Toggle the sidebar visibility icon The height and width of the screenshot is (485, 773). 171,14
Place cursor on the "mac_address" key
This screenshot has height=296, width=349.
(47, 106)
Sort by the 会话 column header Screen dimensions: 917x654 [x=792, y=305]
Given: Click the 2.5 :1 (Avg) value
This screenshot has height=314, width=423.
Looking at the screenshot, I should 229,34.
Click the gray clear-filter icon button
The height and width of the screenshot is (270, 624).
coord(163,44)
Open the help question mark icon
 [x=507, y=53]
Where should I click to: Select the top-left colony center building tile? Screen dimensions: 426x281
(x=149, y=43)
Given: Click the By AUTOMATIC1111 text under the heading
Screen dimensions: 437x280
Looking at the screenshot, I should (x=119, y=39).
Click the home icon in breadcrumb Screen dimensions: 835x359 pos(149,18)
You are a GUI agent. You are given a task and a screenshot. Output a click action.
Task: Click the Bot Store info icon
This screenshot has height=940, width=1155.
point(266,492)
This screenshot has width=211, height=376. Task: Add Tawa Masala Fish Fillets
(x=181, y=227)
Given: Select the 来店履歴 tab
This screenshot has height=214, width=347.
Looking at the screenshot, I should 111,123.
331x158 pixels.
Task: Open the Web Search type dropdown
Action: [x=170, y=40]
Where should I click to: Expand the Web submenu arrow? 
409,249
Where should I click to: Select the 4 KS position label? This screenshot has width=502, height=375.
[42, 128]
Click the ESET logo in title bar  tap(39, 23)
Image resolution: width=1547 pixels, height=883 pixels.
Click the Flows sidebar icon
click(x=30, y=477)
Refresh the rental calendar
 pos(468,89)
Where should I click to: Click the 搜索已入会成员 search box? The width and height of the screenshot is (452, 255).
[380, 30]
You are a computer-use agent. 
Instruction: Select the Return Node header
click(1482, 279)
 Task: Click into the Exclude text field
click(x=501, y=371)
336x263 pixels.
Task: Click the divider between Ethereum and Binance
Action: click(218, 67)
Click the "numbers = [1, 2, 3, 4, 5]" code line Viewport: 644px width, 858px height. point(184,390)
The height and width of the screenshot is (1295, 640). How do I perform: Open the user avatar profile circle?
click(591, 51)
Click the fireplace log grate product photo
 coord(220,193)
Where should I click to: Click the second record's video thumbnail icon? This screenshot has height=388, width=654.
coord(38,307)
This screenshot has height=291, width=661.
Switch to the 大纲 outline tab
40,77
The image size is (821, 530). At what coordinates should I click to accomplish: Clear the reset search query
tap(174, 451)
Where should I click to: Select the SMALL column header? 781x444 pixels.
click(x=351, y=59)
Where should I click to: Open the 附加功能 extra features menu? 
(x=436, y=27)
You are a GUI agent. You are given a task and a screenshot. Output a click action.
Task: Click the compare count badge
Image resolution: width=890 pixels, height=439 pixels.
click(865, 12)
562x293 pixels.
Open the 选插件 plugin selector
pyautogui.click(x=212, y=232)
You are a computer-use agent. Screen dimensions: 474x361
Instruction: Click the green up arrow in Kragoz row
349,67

□ □ □

Required action:
Your task is to set down only the lines that run from the opening of the listing to the line with "Click the ESET", both ends included, each unchanged.

Response area:
Toggle the sidebar visibility icon The height and width of the screenshot is (485, 773). 171,14
Place cursor on the "mac_address" key
This screenshot has height=296, width=349.
(47, 106)
Sort by the 会话 column header Screen dimensions: 917x654 [x=792, y=305]
Given: Click the 2.5 :1 (Avg) value
This screenshot has height=314, width=423.
Looking at the screenshot, I should 229,34.
Click the gray clear-filter icon button
The height and width of the screenshot is (270, 624).
coord(163,44)
Open the help question mark icon
 [x=507, y=53]
Where should I click to: Select the top-left colony center building tile? Screen dimensions: 426x281
(x=149, y=43)
Given: Click the By AUTOMATIC1111 text under the heading
Screen dimensions: 437x280
Looking at the screenshot, I should (x=119, y=39).
Click the home icon in breadcrumb Screen dimensions: 835x359 pos(149,18)
You are a GUI agent. You are given a task and a screenshot. Output a click action.
Task: Click the Bot Store info icon
This screenshot has height=940, width=1155.
point(266,492)
This screenshot has width=211, height=376. Task: Add Tawa Masala Fish Fillets
(x=181, y=227)
Given: Select the 来店履歴 tab
This screenshot has height=214, width=347.
Looking at the screenshot, I should 111,123.
331x158 pixels.
Task: Open the Web Search type dropdown
Action: [x=170, y=40]
Where should I click to: Expand the Web submenu arrow? 
409,249
Where should I click to: Select the 4 KS position label? This screenshot has width=502, height=375.
[42, 128]
Click the ESET logo in title bar  tap(39, 23)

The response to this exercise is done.